» **What the task asks**
The entries that follow should be written out exactly.

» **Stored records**
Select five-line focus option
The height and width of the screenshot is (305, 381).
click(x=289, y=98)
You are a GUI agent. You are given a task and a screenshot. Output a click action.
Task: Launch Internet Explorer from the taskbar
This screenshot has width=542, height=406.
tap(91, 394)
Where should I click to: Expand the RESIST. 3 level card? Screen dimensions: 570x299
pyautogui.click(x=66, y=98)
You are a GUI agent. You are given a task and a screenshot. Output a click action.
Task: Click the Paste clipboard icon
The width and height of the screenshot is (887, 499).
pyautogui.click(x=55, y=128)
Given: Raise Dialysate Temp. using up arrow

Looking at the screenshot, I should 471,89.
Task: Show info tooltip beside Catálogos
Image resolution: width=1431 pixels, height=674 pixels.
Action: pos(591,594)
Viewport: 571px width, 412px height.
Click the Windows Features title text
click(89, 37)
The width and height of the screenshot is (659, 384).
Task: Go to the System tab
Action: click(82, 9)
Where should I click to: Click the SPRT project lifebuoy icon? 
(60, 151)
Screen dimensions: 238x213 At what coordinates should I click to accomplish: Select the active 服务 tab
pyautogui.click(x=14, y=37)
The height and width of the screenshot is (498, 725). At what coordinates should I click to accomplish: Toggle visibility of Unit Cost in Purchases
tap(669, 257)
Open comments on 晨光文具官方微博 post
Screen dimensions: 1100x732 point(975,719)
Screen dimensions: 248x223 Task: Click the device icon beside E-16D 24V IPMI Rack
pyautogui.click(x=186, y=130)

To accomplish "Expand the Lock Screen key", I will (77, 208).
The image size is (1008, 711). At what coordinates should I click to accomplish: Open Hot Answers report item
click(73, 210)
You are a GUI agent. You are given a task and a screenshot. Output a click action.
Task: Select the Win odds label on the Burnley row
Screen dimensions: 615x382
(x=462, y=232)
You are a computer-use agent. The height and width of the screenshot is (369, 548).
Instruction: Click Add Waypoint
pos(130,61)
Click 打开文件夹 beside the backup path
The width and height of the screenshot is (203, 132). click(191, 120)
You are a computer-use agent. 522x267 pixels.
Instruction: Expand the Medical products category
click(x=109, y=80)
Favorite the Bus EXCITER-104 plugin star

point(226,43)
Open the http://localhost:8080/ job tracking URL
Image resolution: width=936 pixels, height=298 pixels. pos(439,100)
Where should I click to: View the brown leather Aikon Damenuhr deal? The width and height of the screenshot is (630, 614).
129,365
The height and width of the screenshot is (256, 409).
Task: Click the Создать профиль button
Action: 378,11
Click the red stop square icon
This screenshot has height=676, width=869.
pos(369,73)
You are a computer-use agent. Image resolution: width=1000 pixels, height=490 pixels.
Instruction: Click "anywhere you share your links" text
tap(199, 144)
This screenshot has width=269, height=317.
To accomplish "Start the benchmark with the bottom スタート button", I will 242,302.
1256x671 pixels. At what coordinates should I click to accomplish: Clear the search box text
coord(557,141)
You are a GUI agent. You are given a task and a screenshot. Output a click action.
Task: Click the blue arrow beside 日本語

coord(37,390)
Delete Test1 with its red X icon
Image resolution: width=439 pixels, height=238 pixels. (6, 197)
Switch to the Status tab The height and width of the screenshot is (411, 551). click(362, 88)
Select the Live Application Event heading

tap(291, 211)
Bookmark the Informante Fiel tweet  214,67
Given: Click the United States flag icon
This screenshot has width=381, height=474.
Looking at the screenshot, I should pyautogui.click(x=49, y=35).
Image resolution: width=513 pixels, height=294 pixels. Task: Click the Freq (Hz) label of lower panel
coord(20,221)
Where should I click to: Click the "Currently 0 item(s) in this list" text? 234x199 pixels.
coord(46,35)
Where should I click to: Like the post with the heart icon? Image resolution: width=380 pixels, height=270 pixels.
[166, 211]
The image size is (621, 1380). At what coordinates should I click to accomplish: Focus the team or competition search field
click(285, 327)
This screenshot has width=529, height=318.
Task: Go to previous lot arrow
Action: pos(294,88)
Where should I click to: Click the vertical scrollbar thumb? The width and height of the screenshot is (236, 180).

» **Expected output**
Select five-line focus option
The height and width of the screenshot is (305, 381).
click(x=289, y=98)
You are a GUI agent. You are given a task and a screenshot. Output a click action.
Task: Launch Internet Explorer from the taskbar
This screenshot has width=542, height=406.
tap(91, 394)
Where should I click to: Expand the RESIST. 3 level card? Screen dimensions: 570x299
pyautogui.click(x=66, y=98)
You are a GUI agent. You are given a task and a screenshot. Output a click action.
Task: Click the Paste clipboard icon
The width and height of the screenshot is (887, 499).
pyautogui.click(x=55, y=128)
Given: Raise Dialysate Temp. using up arrow

Looking at the screenshot, I should 471,89.
Task: Show info tooltip beside Catálogos
Image resolution: width=1431 pixels, height=674 pixels.
Action: pos(591,594)
Viewport: 571px width, 412px height.
Click the Windows Features title text
click(89, 37)
The width and height of the screenshot is (659, 384).
Task: Go to the System tab
Action: click(82, 9)
Where should I click to: Click the SPRT project lifebuoy icon? 
(60, 151)
Screen dimensions: 238x213 At what coordinates should I click to accomplish: Select the active 服务 tab
pyautogui.click(x=14, y=37)
The height and width of the screenshot is (498, 725). At what coordinates should I click to accomplish: Toggle visibility of Unit Cost in Purchases
tap(669, 257)
Open comments on 晨光文具官方微博 post
Screen dimensions: 1100x732 point(975,719)
Screen dimensions: 248x223 Task: Click the device icon beside E-16D 24V IPMI Rack
pyautogui.click(x=186, y=130)

To accomplish "Expand the Lock Screen key", I will (77, 208).
The image size is (1008, 711). At what coordinates should I click to accomplish: Open Hot Answers report item
click(73, 210)
You are a GUI agent. You are given a task and a screenshot. Output a click action.
Task: Select the Win odds label on the Burnley row
Screen dimensions: 615x382
(x=462, y=232)
You are a computer-use agent. The height and width of the screenshot is (369, 548).
Instruction: Click Add Waypoint
pos(130,61)
Click 打开文件夹 beside the backup path
The width and height of the screenshot is (203, 132). click(191, 120)
You are a computer-use agent. 522x267 pixels.
Instruction: Expand the Medical products category
click(x=109, y=80)
Favorite the Bus EXCITER-104 plugin star

point(226,43)
Open the http://localhost:8080/ job tracking URL
Image resolution: width=936 pixels, height=298 pixels. pos(439,100)
Where should I click to: View the brown leather Aikon Damenuhr deal? The width and height of the screenshot is (630, 614).
129,365
The height and width of the screenshot is (256, 409).
Task: Click the Создать профиль button
Action: 378,11
Click the red stop square icon
This screenshot has height=676, width=869.
pos(369,73)
You are a computer-use agent. Image resolution: width=1000 pixels, height=490 pixels.
Instruction: Click "anywhere you share your links" text
tap(199, 144)
This screenshot has width=269, height=317.
To accomplish "Start the benchmark with the bottom スタート button", I will 242,302.
1256x671 pixels. At what coordinates should I click to accomplish: Clear the search box text
coord(557,141)
You are a GUI agent. You are given a task and a screenshot. Output a click action.
Task: Click the blue arrow beside 日本語

coord(37,390)
Delete Test1 with its red X icon
Image resolution: width=439 pixels, height=238 pixels. (6, 197)
Switch to the Status tab The height and width of the screenshot is (411, 551). click(362, 88)
Select the Live Application Event heading

tap(291, 211)
Bookmark the Informante Fiel tweet  214,67
Given: Click the United States flag icon
This screenshot has width=381, height=474.
Looking at the screenshot, I should pyautogui.click(x=49, y=35).
Image resolution: width=513 pixels, height=294 pixels. Task: Click the Freq (Hz) label of lower panel
coord(20,221)
Where should I click to: Click the "Currently 0 item(s) in this list" text? 234x199 pixels.
coord(46,35)
Where should I click to: Like the post with the heart icon? Image resolution: width=380 pixels, height=270 pixels.
[166, 211]
The image size is (621, 1380). At what coordinates should I click to accomplish: Focus the team or competition search field
click(285, 327)
This screenshot has width=529, height=318.
Task: Go to previous lot arrow
Action: pos(294,88)
Where should I click to: Click the vertical scrollbar thumb? The width and height of the screenshot is (236, 180).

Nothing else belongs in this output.